As technology advances, the rate at which data is produced increases, and as this production rate increases, advanced technology can harness this data to advance technology at an even faster rate. It is a self-accelerating cycle.
We’re seeing this culminate (currently anyway) in the internet of things. Data is being produced by and consumed by an ever growing list of devices via the internet, and this data is often captured by companies to form data sets of unprecedented size. We’re seeing two major forces working to expand this data.
The adoption of internet-connected embedded systems spreads awareness of their existence, even to “non-geeks,” further increasing their adoption. Second, this adoption drives down cost, which also, in turn, leads to further adoption. This leads to an ever-accelerating increase in the amount data produced and transmitted.
The other side of this is that as technology adapts to big data, data sets that were previously considered nearly intractably large because trivial to manage, let alone store, after some time.

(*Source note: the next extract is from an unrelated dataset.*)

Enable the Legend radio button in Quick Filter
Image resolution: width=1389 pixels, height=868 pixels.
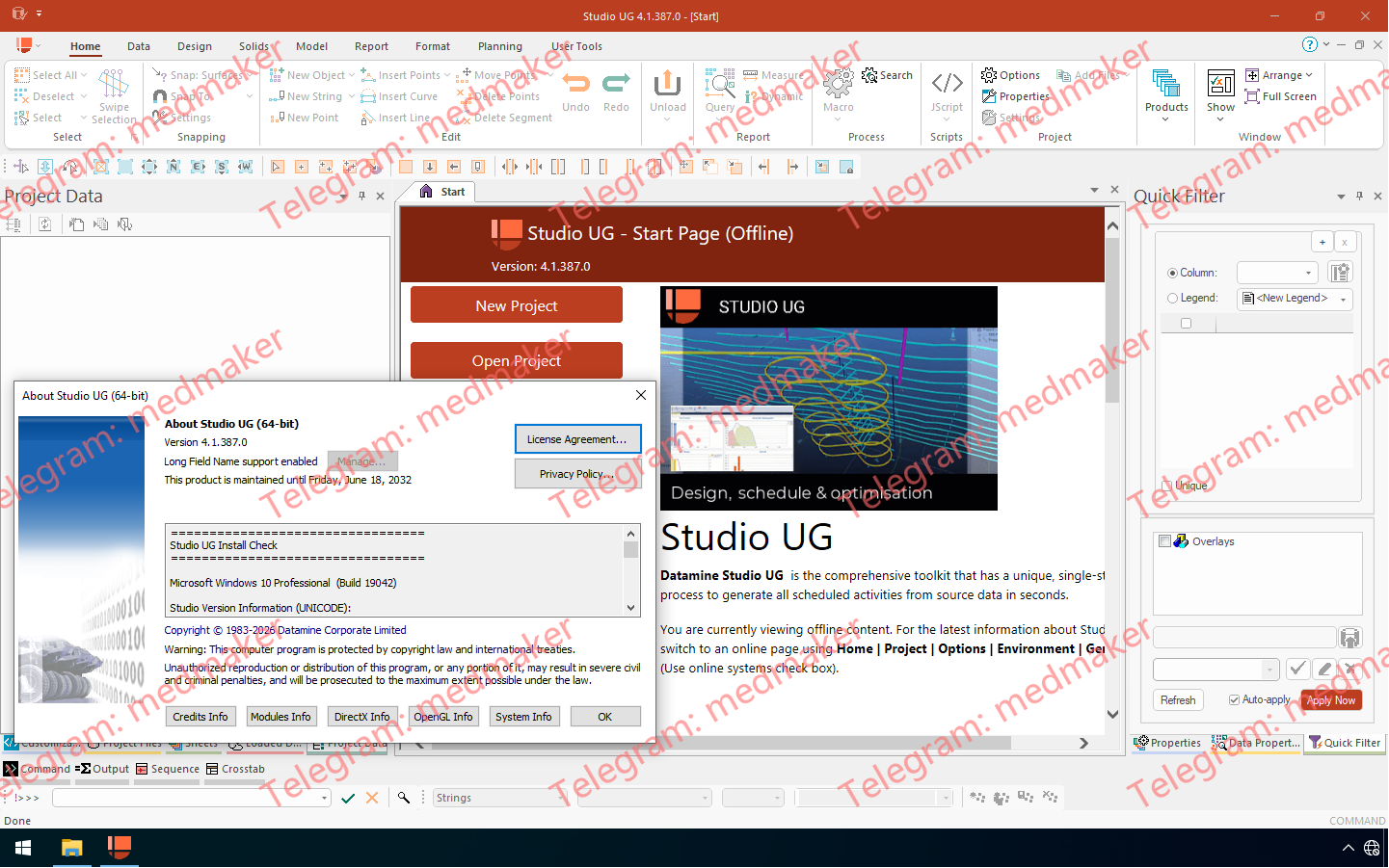(x=1173, y=298)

We can see this even on a consumer scale. Only ten years ago, the idea that a consumer could even store 500 GB on a personal computer would have seemed laughable. Now it’s considered a little on the smaller side for a home PC. The search feature on consumer operating systems have also incorporated indexing to better cope with the markedly increased amount of data consumers can now store on their PC, among other adoptions and innovations.
So What is This Used For?
Glad you asked. Most commonly they are used in three major applications
- Descriptive statistics
- Predictive analytics
- Machine learning
Descriptive statistics is a discipline that takes a data set and uses quantitative analysis to describe features about the data set itself. Very commonly encountered forms of descriptive statistics are the attributes of the performance of athletes. Things like average points scored per game and batting average are both examples of a descriptive statistic.
Predictive analytics, on the other hand, is a discipline that uses data to construct models that are themselves used to predict the future. Generally these predictions are informed by the trends identified by descriptive statistics.
Machine learning is field of computer science that has its roots within artificial intelligence, particularly pattern recognition. The goal of machine learning is to enable computer programs to “learn” without being explicitly programmed to do so, generally by recognizing patterns in data and using these patterns to predict results. This field can itself be broken down into three major fields:
- Supervised learning: The computer program is given a training data set and what the desired outputs should be by the “teacher.” The goal of the machine learning algorithm becomes finding a general rule that maps the inputs to the desired outputs.
- Unsupervised learning: As the name implies, there is no explicit “teacher.” The algorithm first must uncover structure within the data. Sometimes that is, in fact, the purpose of using this method: teasing out hidden structures within ostensibly unstructured data.
- Reinforcement learning: This is sort of the hot-cold game for computers. There is no “teacher,” rather the program must maximize some value called the “reward.”
Big Data and the Future
Going forward, big data will likely only increase in prominence. With applications ranging from targeted advertising to cancer research, the utility and power it holds are too attractive to ignore. But as anything with the potential to do so much good, its potential for great evil is equally large. Already we’re seeing big data used by the Chinese government to collect detailed amounts of data on the behaviors of its citizenry, enabling them to conduct Orwellian surveillance. However, it’s important to remember that big data itself is neither good nor bad. It simply is. Like any other nascent discipline, we must decide as a society where the ethical boundaries lie.